— EXERCISE PROMPT —
Copy out the entries that follow exactly, leaving every picture behind.

— DATA EXTRACT —
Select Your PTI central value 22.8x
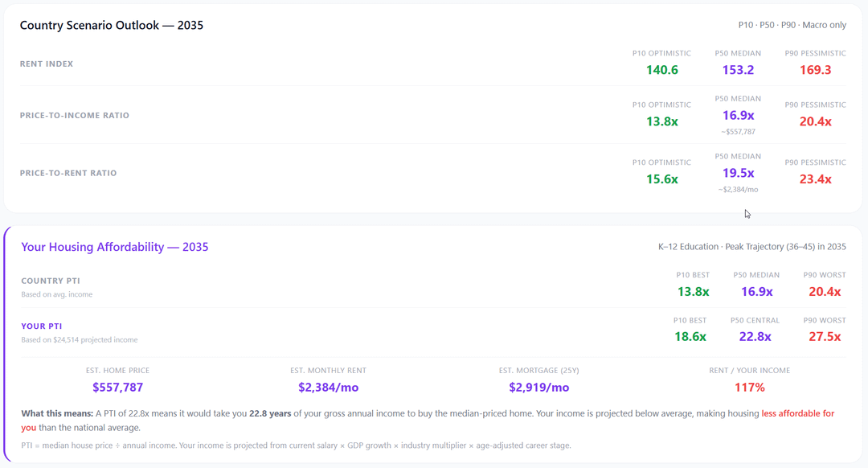 (x=755, y=337)
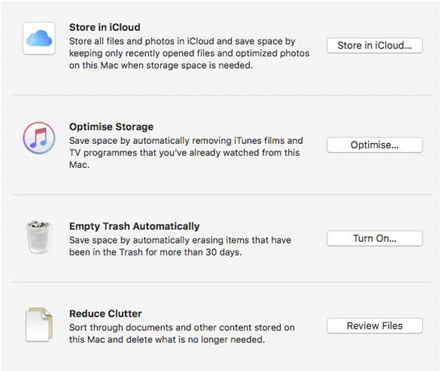Click the Optimise… button

point(375,145)
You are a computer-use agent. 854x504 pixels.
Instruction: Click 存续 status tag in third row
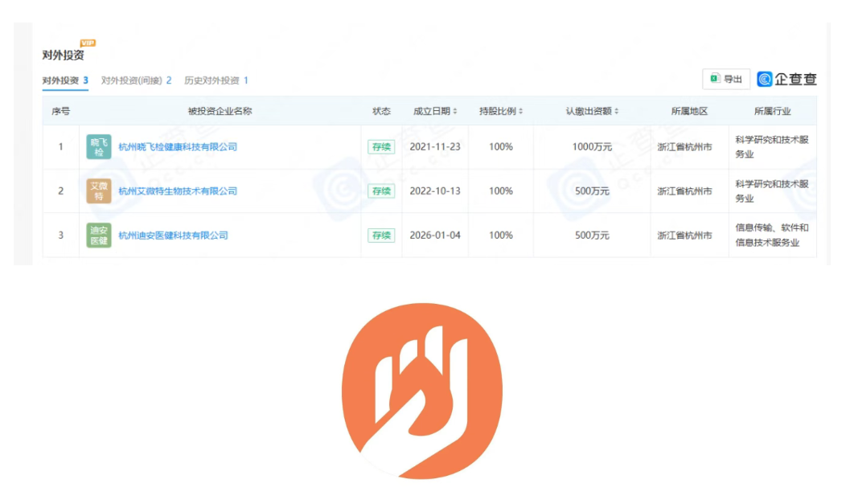(x=381, y=236)
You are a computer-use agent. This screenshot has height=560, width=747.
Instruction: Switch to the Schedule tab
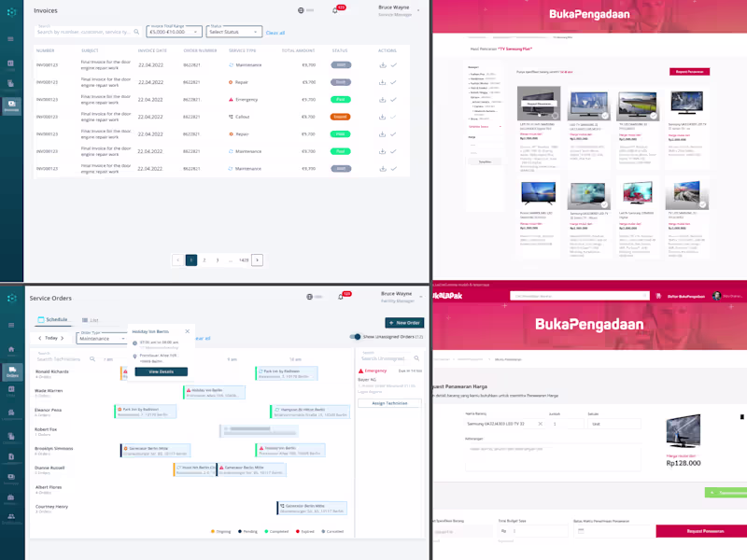52,319
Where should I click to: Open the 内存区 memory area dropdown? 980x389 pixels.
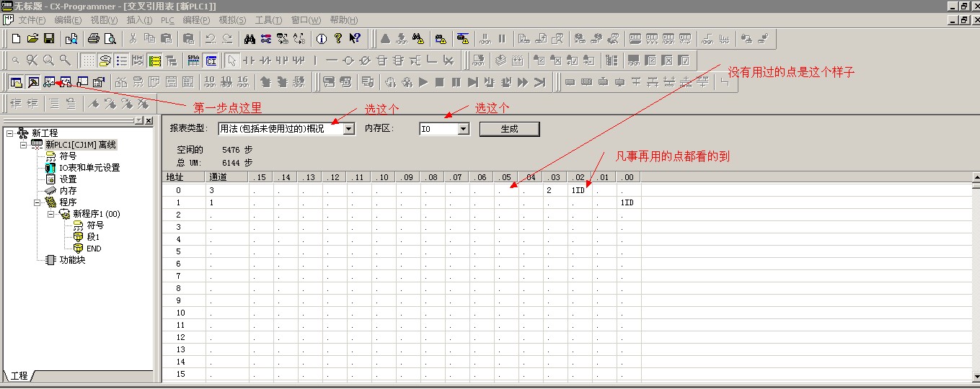[463, 129]
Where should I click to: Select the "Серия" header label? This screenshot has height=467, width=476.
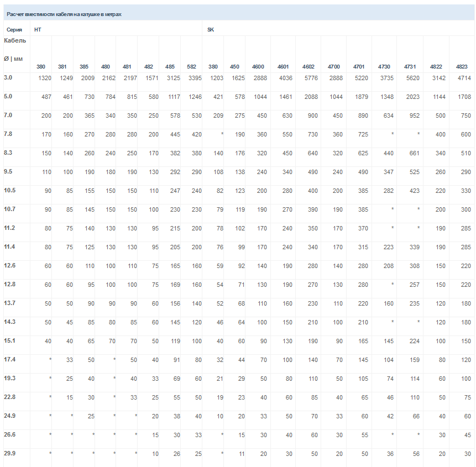pos(14,30)
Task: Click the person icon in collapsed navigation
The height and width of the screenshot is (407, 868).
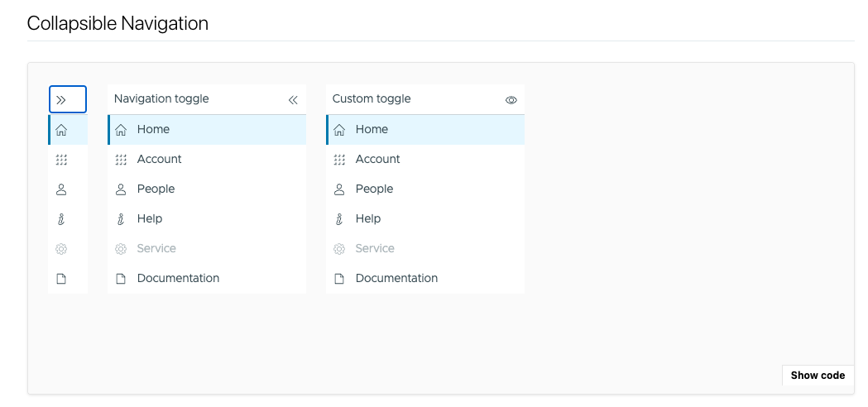Action: (x=61, y=189)
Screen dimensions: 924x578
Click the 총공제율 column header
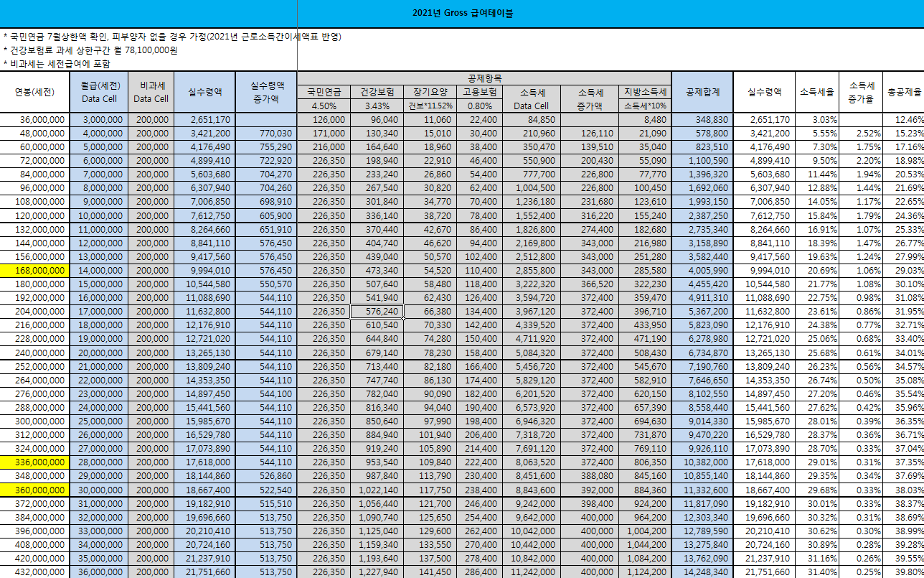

— RESULT —
Select Your PTI central value 22.8x
 (x=755, y=337)
Click the Optimise… button

point(375,145)
You are a computer-use agent. 854x504 pixels.
Instruction: Click 存续 status tag in third row
(x=381, y=236)
You are a computer-use agent. This screenshot has height=560, width=747.
Instruction: Switch to the Schedule tab
52,319
Where should I click to: Open the 内存区 memory area dropdown? 980x389 pixels.
[463, 129]
Where should I click to: Select the "Серия" header label? This screenshot has height=467, width=476.
pos(14,30)
Task: Click the person icon in collapsed navigation
The height and width of the screenshot is (407, 868).
Action: (x=61, y=189)
Screen dimensions: 924x578
Click the 총공제율 column header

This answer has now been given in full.